Thanks Caroline :) Lots of snails here too but not of the edible kind!
10Mbps is something most of us could only dream of here and even in towns like Fort William you are lucky if you get 20 and that is supposed to be high speed.

We rarely watch tv these days and I think we might even less when living in France.. so no direct need for that BUT we do have friends all over the glove so a decent connection to skype or phone would be great!

Looks like another beautiful location Caroline :) We have not made a firm decision yet so may still end up in the Provence.. or near the Alps!

Thank you for the kind wishes. Will keep everyone posted..

whereabouts are you Carl? Nice speed.. even on last bit copper.

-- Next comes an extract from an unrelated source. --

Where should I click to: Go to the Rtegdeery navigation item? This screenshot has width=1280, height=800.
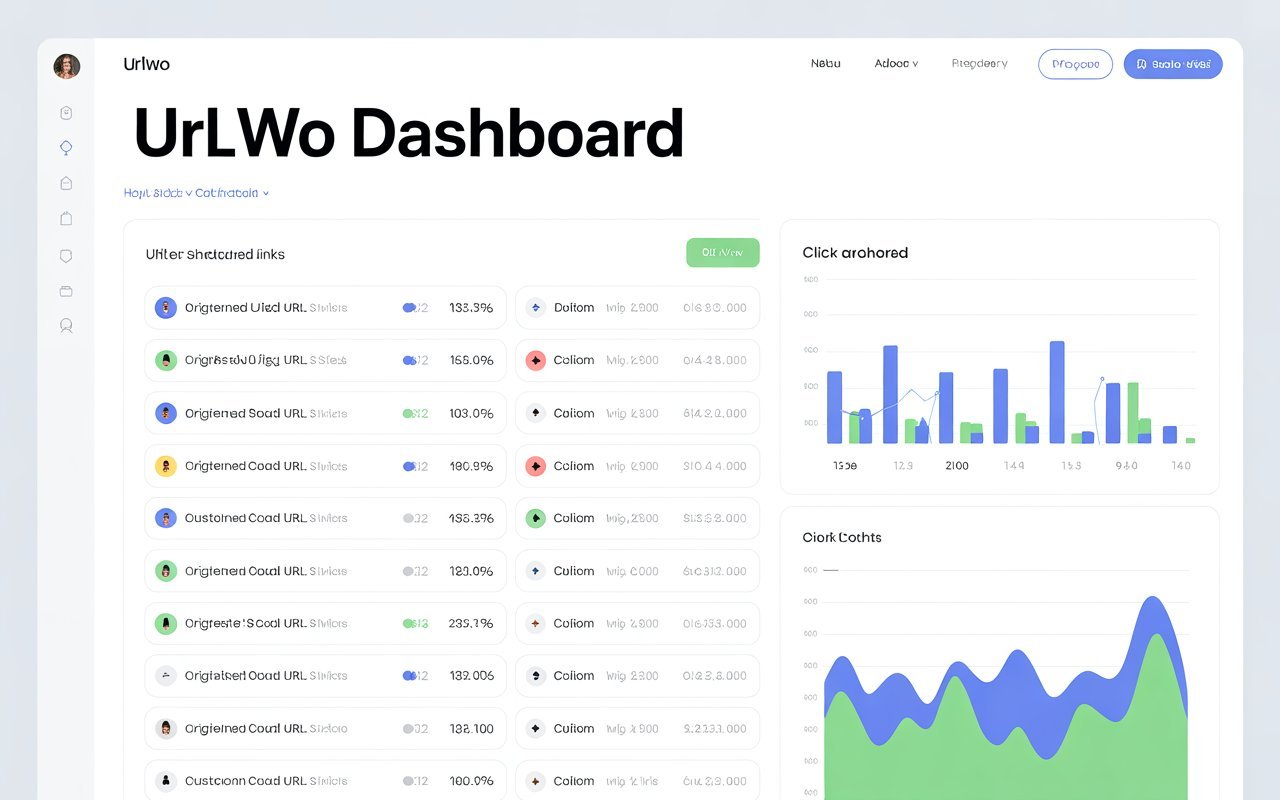coord(979,64)
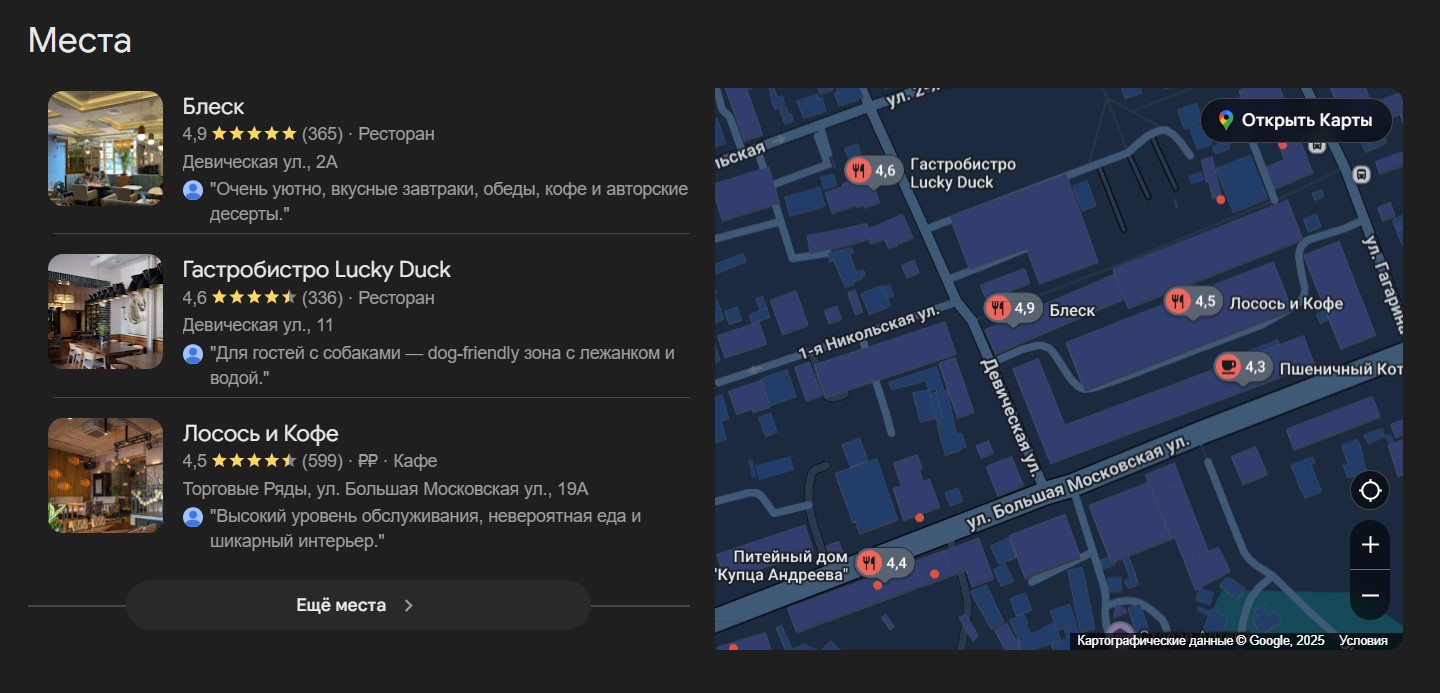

hahaha... well, I forgot about that bit :)

This was my understanding Theo....I wasn't 100% sure mind you and therefore didn't reply earlier.

My only problem is that they charge by usage and I have no idea of checking what I currently use per month.....any suggestions for finding out would be much appreciated ;o))

Chris with Tooway you have skype or other VIOP. Its faster then cooper and less break down. And it is cheaper then all this business contracts of all ISPs in France. You need to get the dish in Cambridge (sure they have a service here in France) but better you install yourself. Good thing is you have a direct line straight GCHQ and not all goes first through DSEG ;-) as a small consolation: You'll have a British IP, - means you can watch your beloved tele stations.

Hi Chris we are in the northern part of the Var, about 1500 metres from the centre of the village of Aups, but on a rural road. It does sometimes feel like we are very much last on the line for some things but we have quite good internet coverage, about 10/11 Mbps which is good enough generally for everything we need - we’ve given up our land line as it’s cheaper to have just the phone through the Internet - ft give you free calls to European landlines. We watch tv through the Internet too. Perfectly adequate to give us ip tv.
It does drop occasionally in speed, but only for a second or two.
Bon chance - lots of snails in the Drome! Good with garlic butter of course.

VDSL Sir so the last bit is copper and the rest is optical.

You on fibre, then? Seems extraordinarily high if it's only copper — and especially that up/down ratio?!